The trick involves the very math I've covered for my other stuff. Only with a few tricks to make it work. Combinatorics.
First You take two bits, or three of you want to make your processor as hot as the sun, and you make all but two options into combinations (for the two, it's a little different for three). This is p. Let's say p costs three bits this time.
Next we need a library, Windows on the hidden partition will work for that.
You then need a range that you will look into. This is m. It needs to be a defined range. So for example you can do 64 to 127. This requires 6 bits to cover the entire range. But the value is n. Then we get n! /r! (n-r)! where r is the combinations we
chose at step one (naturally occurring). We check every possible variation of m until we get a value of ten bits that matches what we are trying to compress. We need only find so many options before we are likely to get the correct one. We are not doing
full on options, we are reducing them all down to ten bit options. For example n=90 r=44 would normally create up to 470 bits of options. Yes that is more than the 100 needed to mostly be assured of success. So getting 10 bits in the exact way we need it
is easy. Sometimes the will be problems. I allow for that. I call it null when we design something that will have a value too low to use to create ten bits. Or whatever we are creating. Or step one can include a skip next function. Either way sometimes a
null will happen. We win if we keep compressing higher than our costs.

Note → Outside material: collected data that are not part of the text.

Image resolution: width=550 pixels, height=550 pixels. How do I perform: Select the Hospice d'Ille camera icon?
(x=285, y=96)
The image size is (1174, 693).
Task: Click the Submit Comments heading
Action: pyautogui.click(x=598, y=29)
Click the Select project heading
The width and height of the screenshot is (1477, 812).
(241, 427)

Combinations allows that. Binary cannot on its own. Having a stable dictionary is also important.
It needs to be done until all compressed data is done.
If, and I mean if, it does not work we change the starting point by a bit and run it again. This is part of the reason it can be a computational pain. Trying each variation, checking them, then checking the next.. And the next, and so forth means it is a
big strain on processors and RAM.
Now here is the rub. This is at minimum an NP-Medium problem and if you try to increase how large a file you are doing or the compression ratio it can go all the way to NP-Complete.
This system ultimately will be used by every software company, the compression is worth it if they can do it because bandwidth is a big deal and decompression is not a big deal. Unfortunately so will it be used by hackers because viruses don't need ten
gigabytes or more and so they will have a lower computational need.
Its not violating the Pigeon Hole concept, but don't ask me why. I just know I can make combinations go so huge for a low overhead and to be able to provide enough variables to to account for every possible outcome.
Find flaws if you can, I cannot. Nor can I make it into software since I don't program.
From Fibonacci Code@21:1/5 to All on Thu Jun 11 06:16:02 2020
I don't understand how it works, may you put a concrete example of step by step.
I do write programs, but your dictionary is considered as the compressed size as well. If not, you could just give an url to point to a big file in the internet, that works the same way.